Semantic Knowledge-Based Hierarchical Planning Approach for Multi-Robot Systems

Abstract

Multi-robot systems have been used in many fields by utilizing parallel working robots to perform missions by allocating tasks and cooperating. For task planning, multi-robot systems need to solve complex problems that simultaneously consider the movement of the robots and the influence of each robot. For this purpose, researchers have proposed various methods for modeling and planning multi-robot missions. In particular, some approaches have been presented for high-level task planning by introducing semantic knowledge, such as relationships and domain rules, for environmental factors. This paper proposes a semantic knowledge-based hierarchical planning approach for multi-robot systems.

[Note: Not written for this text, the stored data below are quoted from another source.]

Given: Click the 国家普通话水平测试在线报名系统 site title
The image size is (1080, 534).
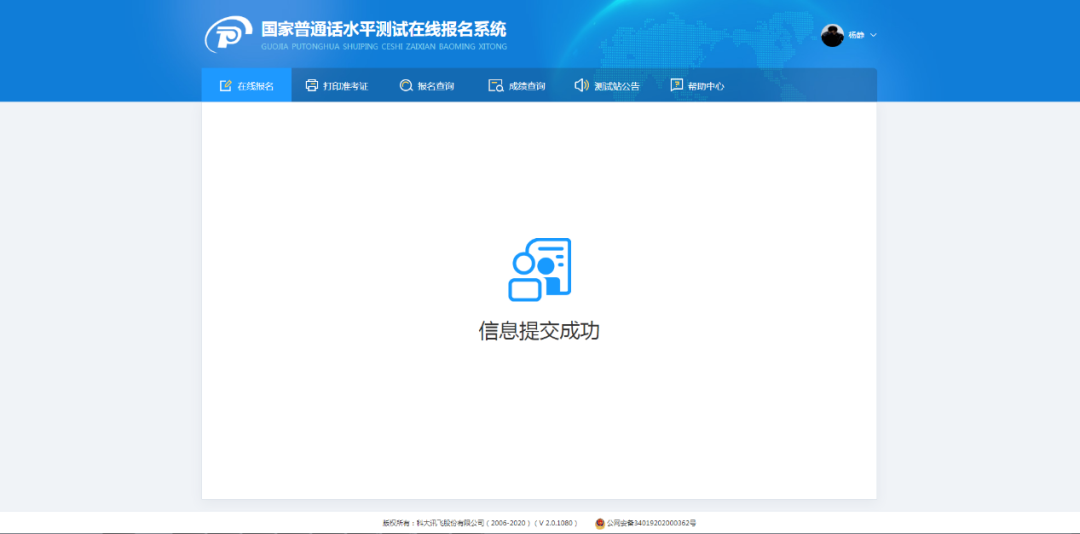Looking at the screenshot, I should (x=384, y=29).
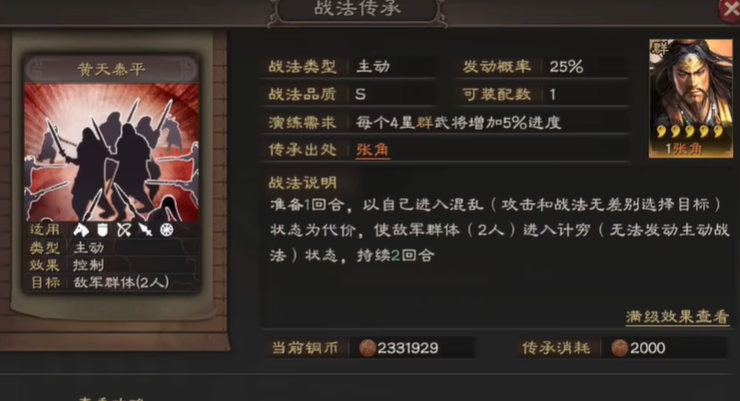Image resolution: width=740 pixels, height=401 pixels.
Task: Click the copper coin icon beside 2331929
Action: coord(367,348)
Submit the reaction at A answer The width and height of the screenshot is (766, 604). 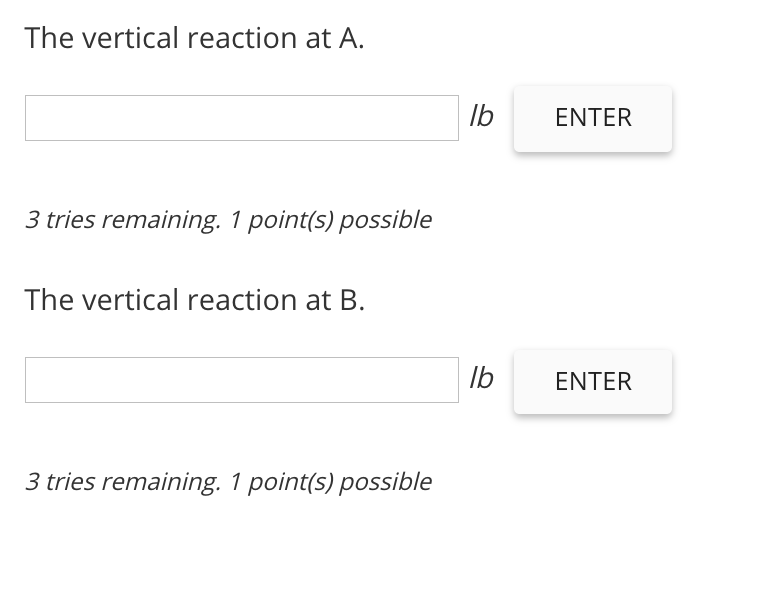click(593, 118)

We extend the semantic knowledge by considering the influence and interaction between environmental elements in multi-robot systems. Relationship knowledge represents the space occupancy of each environmental element and the possession of objects. Additionally, the knowledge property is defined to express the hierarchical information of each space. Based on the suggested semantic knowledge, the task planner utilizes spatial hierarchy knowledge to group the robots and generate optimal task plans for each group. With this approach, our method efficiently plans complex missions while handling overlap and deadlock problems among the robots. The experiments verified the feasibility of the suggested semantic knowledge and demonstrated that the task planner could reduce the planning time in simulation environments.